30 June 2009
We've all experienced it before, that moment when something gets in the way of your ambition. You meant to go running, but it was too hot and the couch looked much more inviting. You meant mow the lawn, but it looked like it might rain. You meant to take your dog for a walk, but your favorite sports team was playing.
I'm one of those rare people who can find art and meaning just about anywhere, including the one place most people would never expect to find it: TV. And I found it earlier today when I hit on a new Nike TV commercial featuring Lance Armstrong. The ad campaign is a collaboration between Nike and the Lance Armstrong Foundation.
It would be easy to scoff that it's just a way to sell more shoes. And it probably is. But I came away inspired, and I have no desire to buy a pair of Nikes right now (besides, I'm an Asics type of guy.) But as soon as I'm finished writing this, I will get outside and run.

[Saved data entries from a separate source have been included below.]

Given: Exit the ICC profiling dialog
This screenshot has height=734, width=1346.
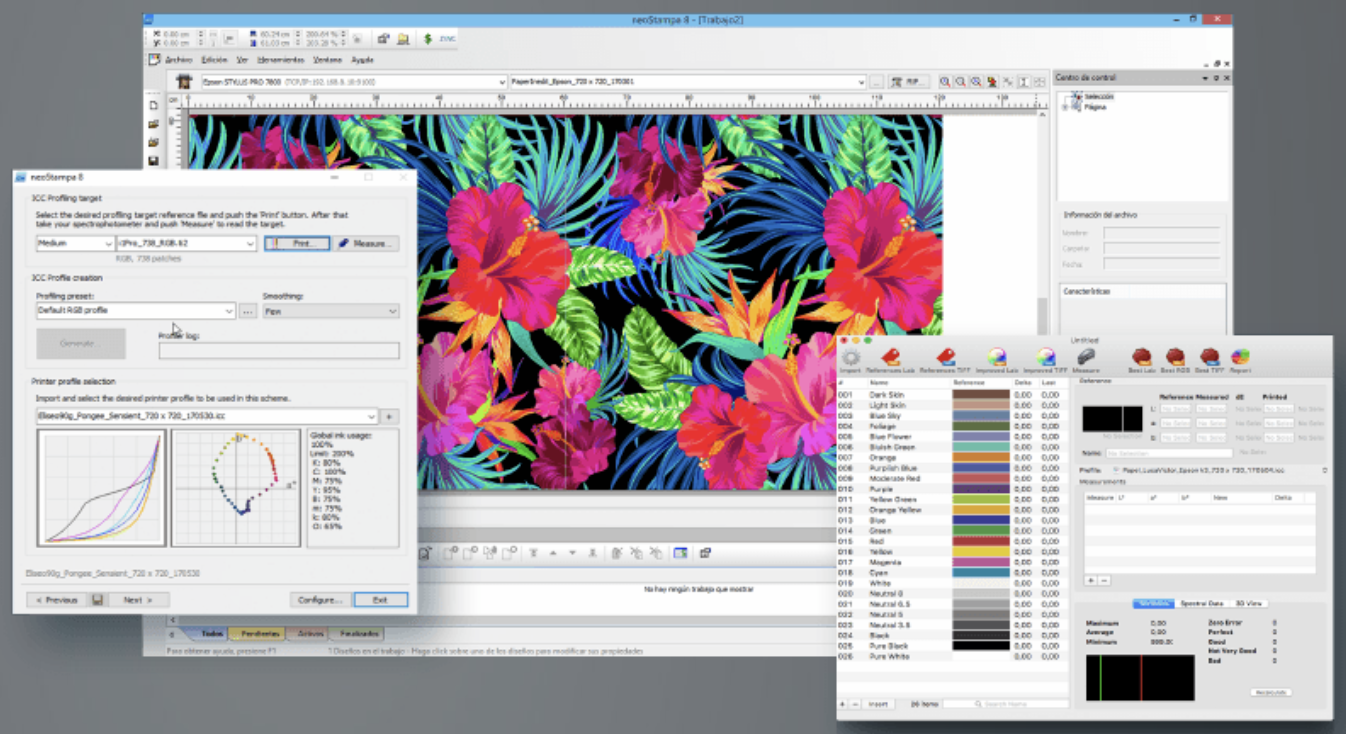Looking at the screenshot, I should coord(380,599).
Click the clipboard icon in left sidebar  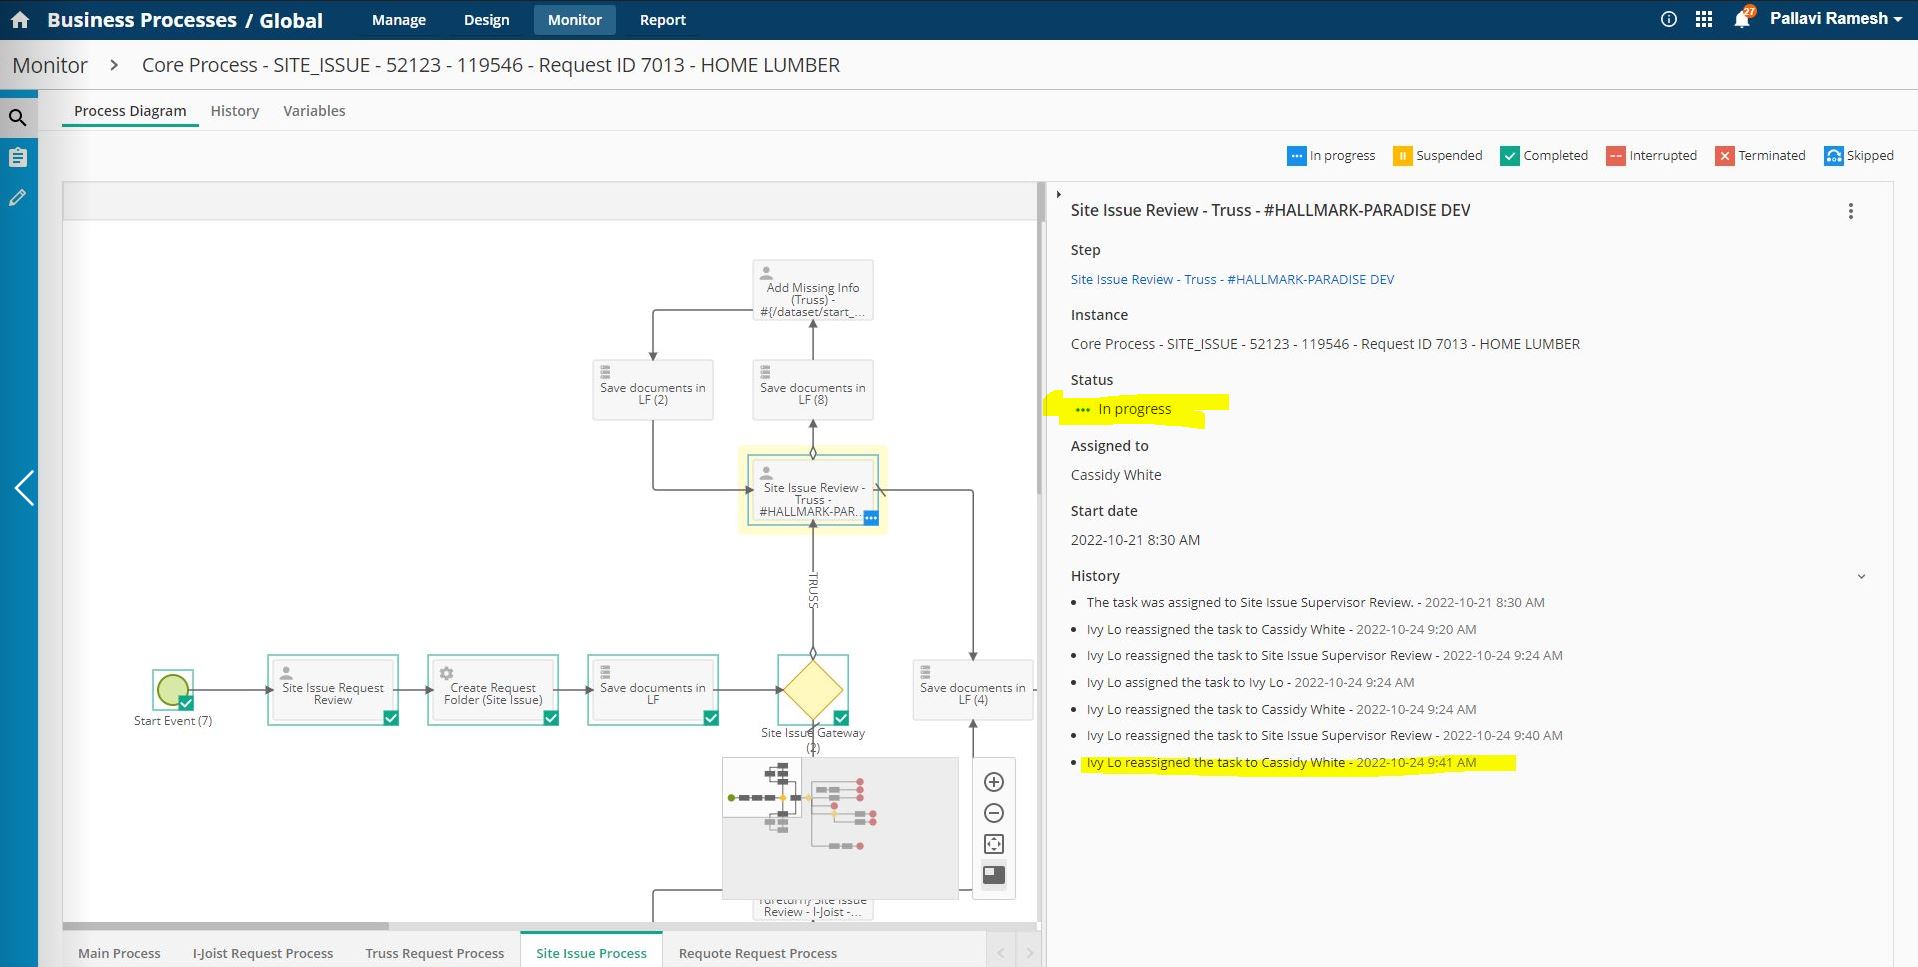click(x=18, y=157)
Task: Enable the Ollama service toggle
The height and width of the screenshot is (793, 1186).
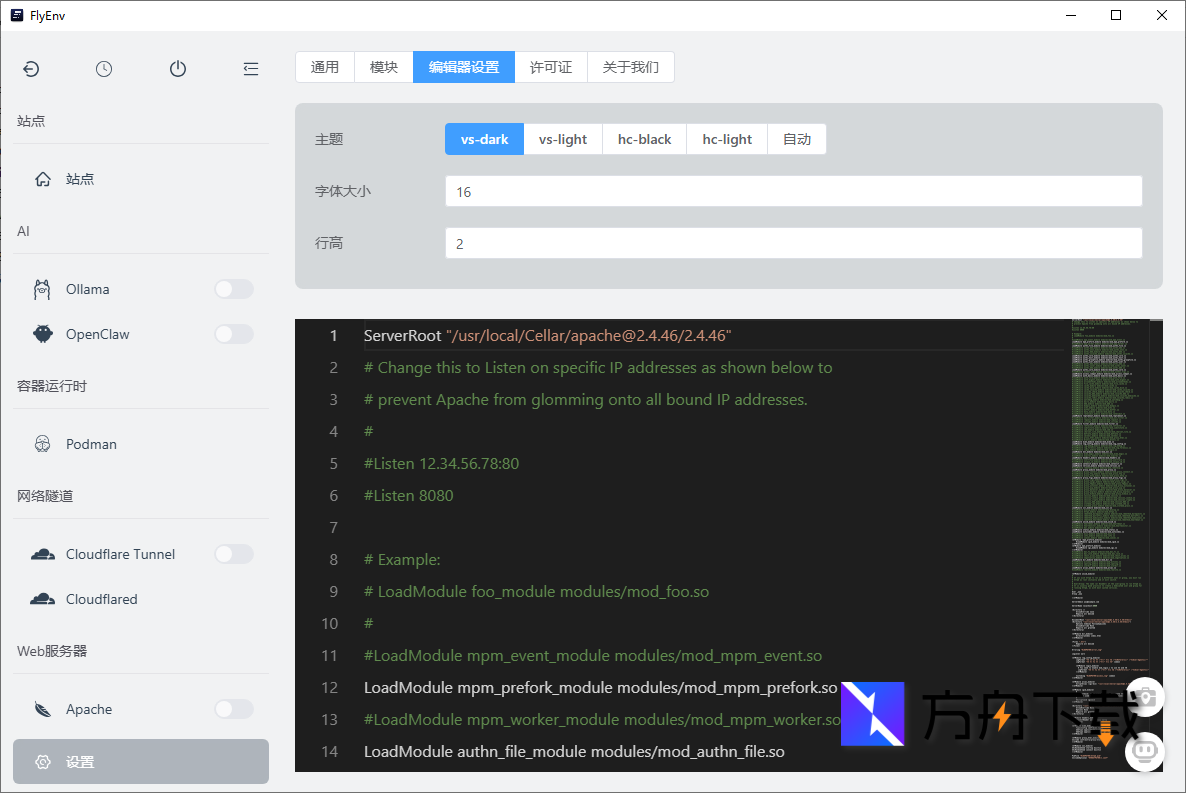Action: (x=234, y=289)
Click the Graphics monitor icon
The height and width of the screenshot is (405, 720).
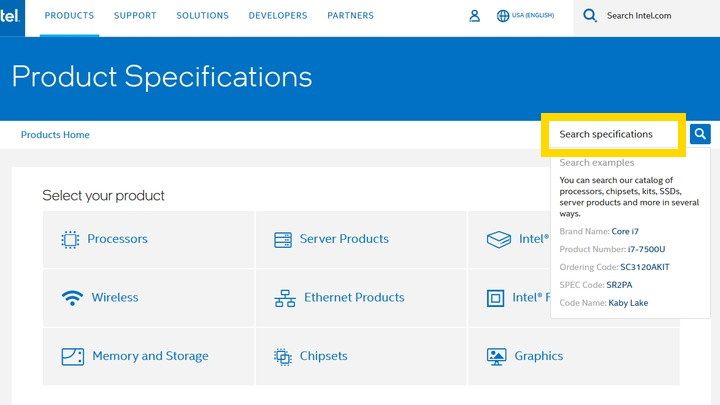[x=496, y=356]
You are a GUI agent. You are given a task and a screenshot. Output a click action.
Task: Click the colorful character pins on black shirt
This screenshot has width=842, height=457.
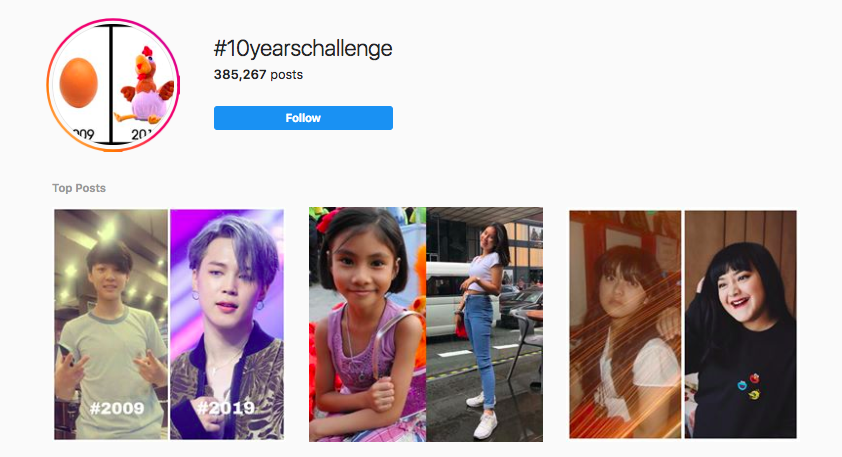point(749,386)
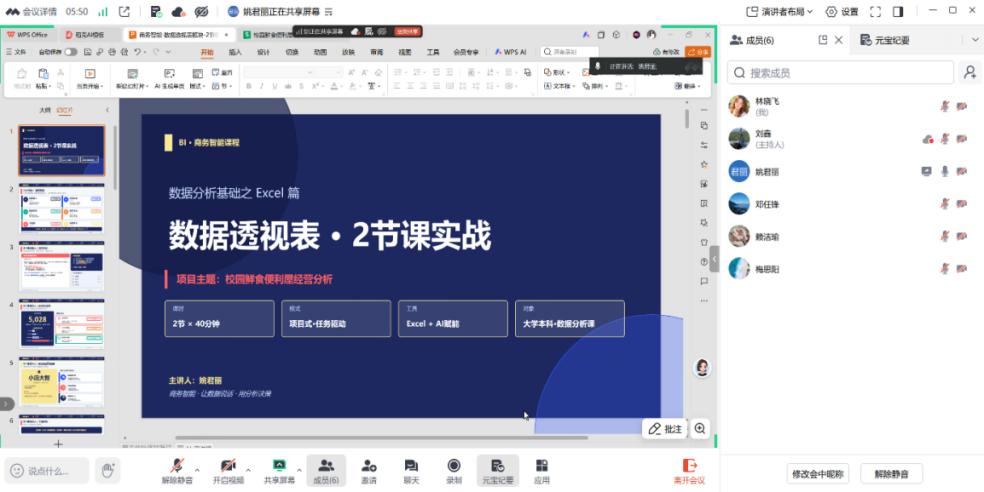Click the add member icon beside search
The height and width of the screenshot is (492, 984).
(970, 72)
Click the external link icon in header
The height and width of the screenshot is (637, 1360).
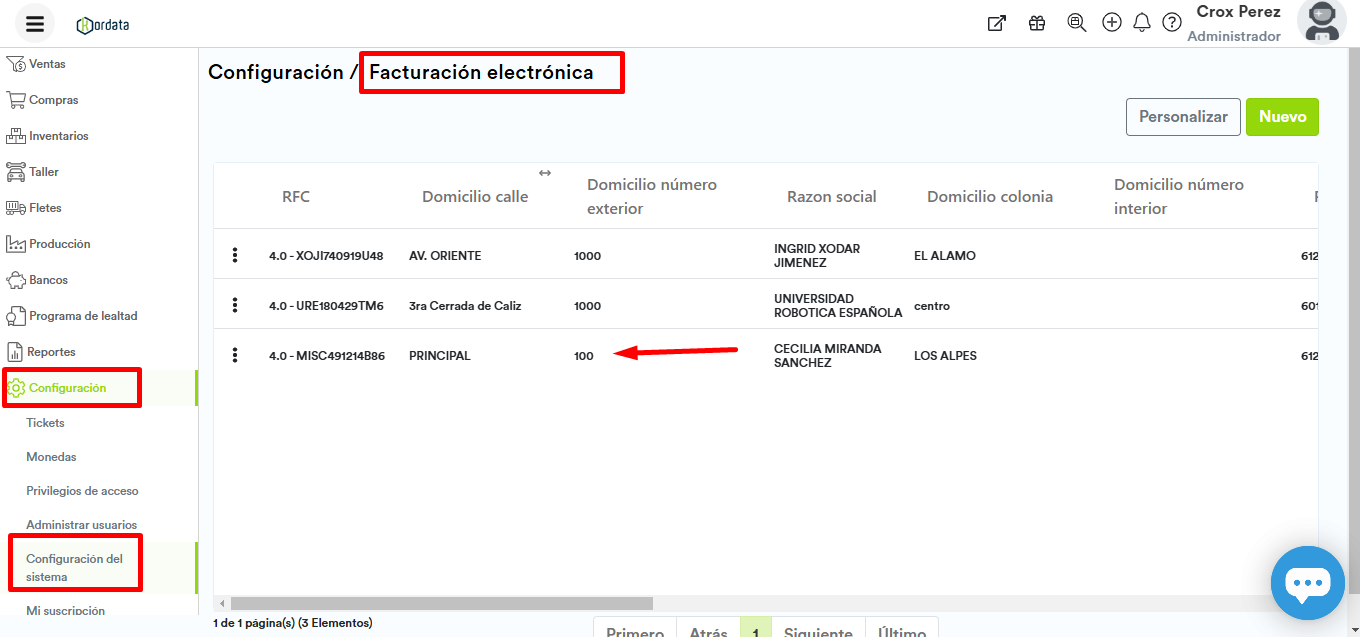tap(996, 23)
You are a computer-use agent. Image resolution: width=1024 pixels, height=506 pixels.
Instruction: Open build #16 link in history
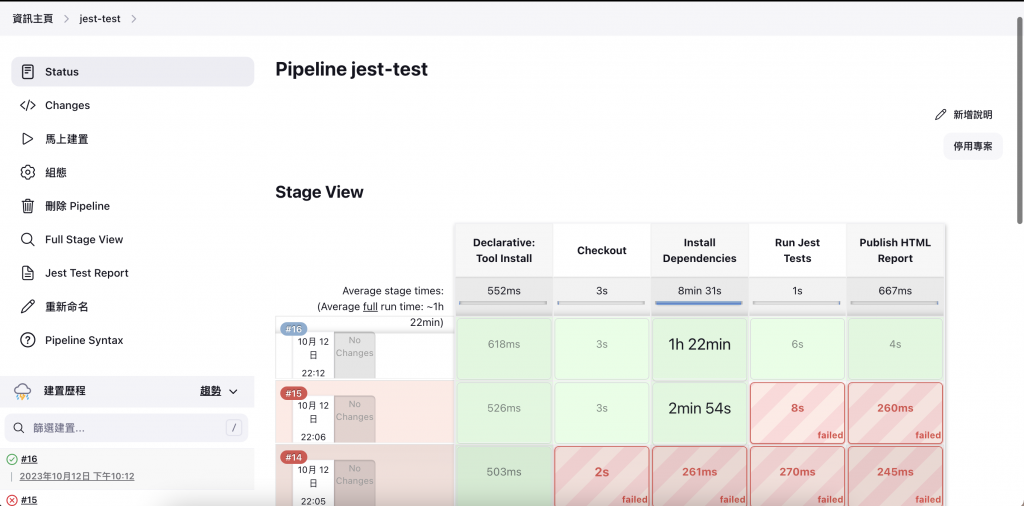29,459
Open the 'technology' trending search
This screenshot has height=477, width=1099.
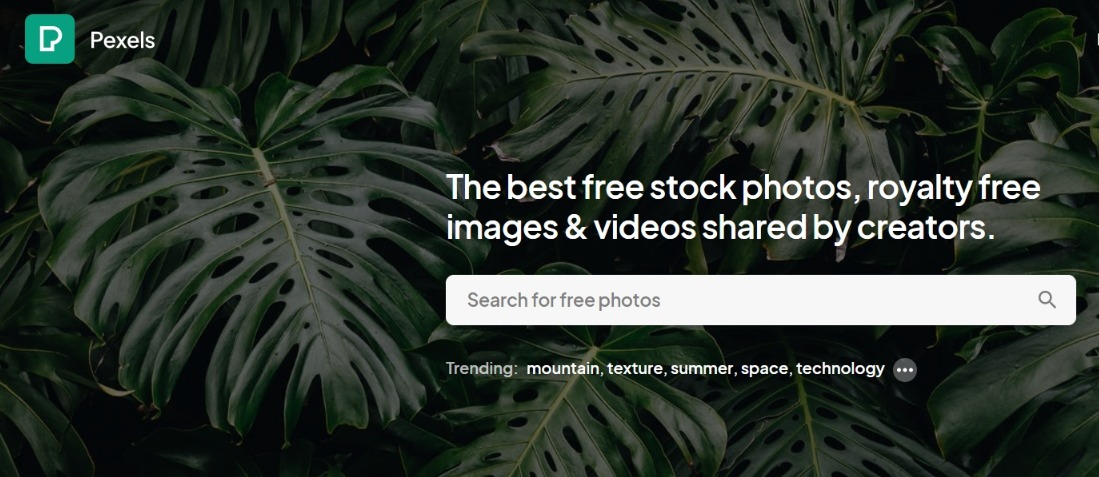[x=840, y=368]
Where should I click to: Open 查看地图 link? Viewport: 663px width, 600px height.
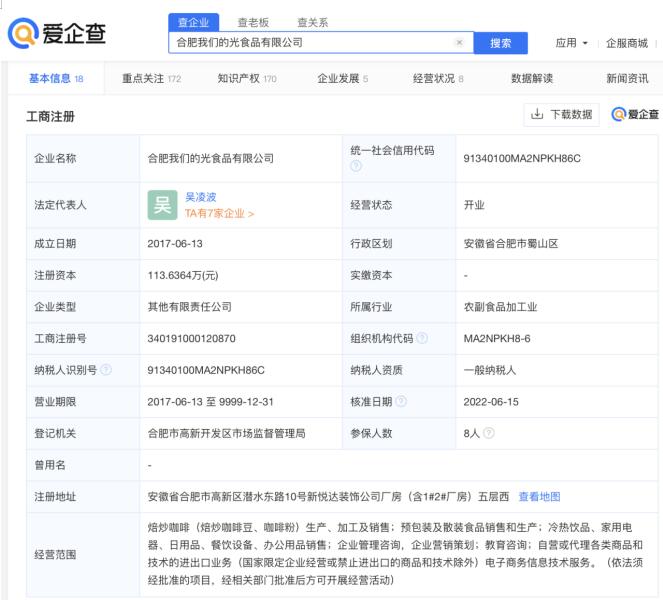click(539, 496)
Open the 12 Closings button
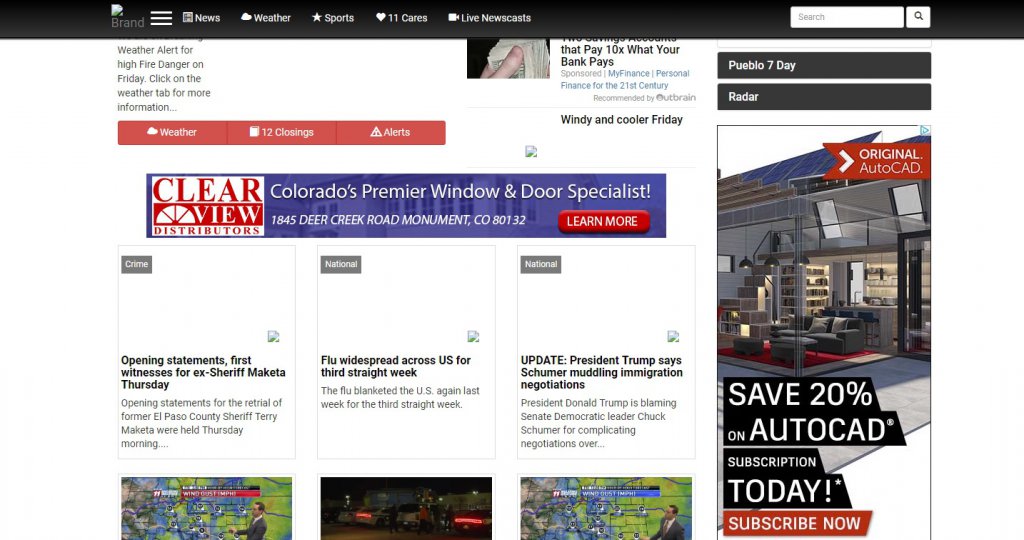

The spot, titled Driven, shows various cancer victims going through treatment and cuts away to shots of Armstrong hammering out big RPMs. He says, "The critics say I'm arrogant. A doper. Washed up. A fraud. That I couldn't let it go. They can say whatever they want. I'm not back on my bike for them."
There's just something about watching video of Armstrong on his bike before going for a ride that all but guarantees a higher cadence while running the streets. I think the reason for this is that it opens a door for you to see what another human can do, and you can do more, too. It might be as simple as tackling a hill faster than you've ever done it before. Or it might be as important as finding the will to go through another round of chemo. Just ask my father...he's on his twelfth round this week.
The thing is, though, no other athlete in my lifetime—not Jordan, Montana, or Ripken—seems to have been able inspire people to do the little things and the big things in their lives better.
Credit the creators of the ad for the art, and Armstrong for the meaning. What he is tackling with his foundation is inspirational—even if he, himself, is a bit controversial. He helps people turn "I meant to do it" into just do it.
Watch the spot. Then go set a new personal record.